James Malcolm

Professor, Biology

James Malcolm


Ph.D. Biology, Harvard University 1979;

B.A. Zoology, Oxford University, 1973


Biology, Hedco Hall
P: 909.748.8737
P: 909-748-8920
E: james_malcolm@redlands.edu

Research, Academic Interests, and Areas of Expertise

Conservation Biology: work with a local stickleback fish and the highly endangered Ethiopian wolf.
Evolutionary Biology: Current interests include the evolution of senescence and acorn infestation.
Animal Behavior: I have studied fish, birds and mammals including packrats.

Professional Background

My PhD in the mid-1970s was on altruism in African wild dogs in Tanzania. It was squarely in the field of sociobiology and I worked with one of the major theorists in the field, Robert Trivers at Harvard. The major paper arising from this work has received over 100 citations.

It was clear over 35 years ago that the African wild dog was rare and I collected data on numbers and distribution. While a grad student, I took a trip to Ethiopia to study the rarest of all members of the dog family, the Ethiopian wolf, and published the first systematic paper on the species.

Coming to Redlands in 1981, I looked at stickleback fish for several years.

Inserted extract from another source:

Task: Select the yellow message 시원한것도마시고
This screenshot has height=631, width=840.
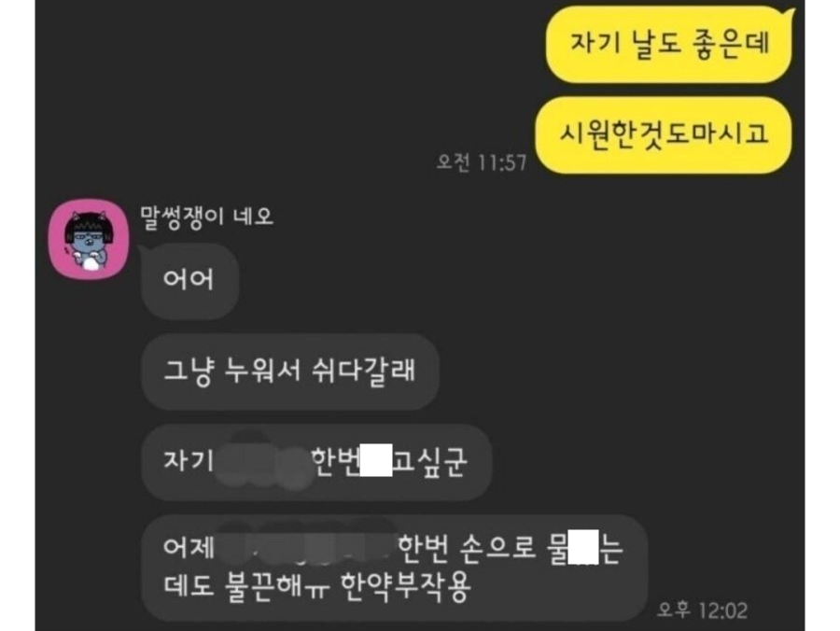Action: click(664, 135)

I brought to light a new form of stickleback, which was declared endangered, and work has included many efforts to protect the new form and investigate its origins.

Since 1975, I have continued to work in Ethiopia using my sabbaticals. In 2002 I did a survey of the large and beautiful mountain nyala which occurs only in SE Ethiopia. In 2004, I was selected to be the Project Manager for the Ethiopian Wolf Conservation Programme. The programme is run from Oxford University of which I was an employee. I lived in Ethiopia and supervised a staff of 25 Ethiopians as they collected data, offered an education program and inoculated dogs to prevent rabies from spreading to the wolves.

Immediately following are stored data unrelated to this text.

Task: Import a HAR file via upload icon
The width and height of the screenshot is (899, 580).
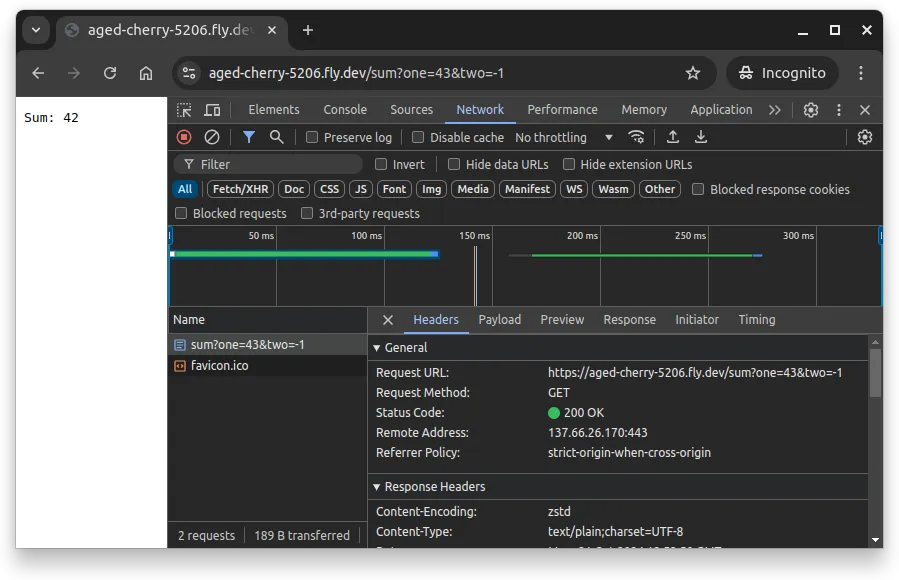Action: [x=673, y=137]
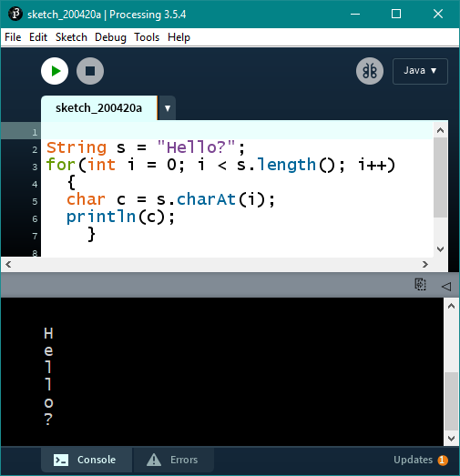This screenshot has height=476, width=460.
Task: Open the Tools menu
Action: click(147, 37)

In 2015, I started a study of packrats more formerly  called woodrats. The animals build very larges nests made of thousands of sticks. The nests are on the ground in the branches of California Juniper trees. Our study site is within a mile of the campus. Working with students, we have found that the animals orient their nests by the compass, which has not been recorded before. We are now trying to find out why they prefer to nest on the south sides of Junipers.


Courses Taught

BIOL 131 Principles of Biology

PHIL 332 Philosophy of Science


Development of Human Behavior



BIOL 352 Animal Behavior

BIOL 109 Contemporary issues in Ecology

Africa Today

BIOL 340 Conservation Biology

The Wolf

Conceptions of Nature

EVST 100 Introduction to Environmental Studies

Introductory Design Studio in Environmental studies

BIOL 339 Zoology

Awards, Honors, Grants

Fauna and Flora Preservation Society 1976

National Geographic Society 1987

California Department of Fish and Game 2000

Invited Presentations

Research presentations at Harvard, Princeton, Berkeley, Oxford, Arizona State, and the Smithsonian.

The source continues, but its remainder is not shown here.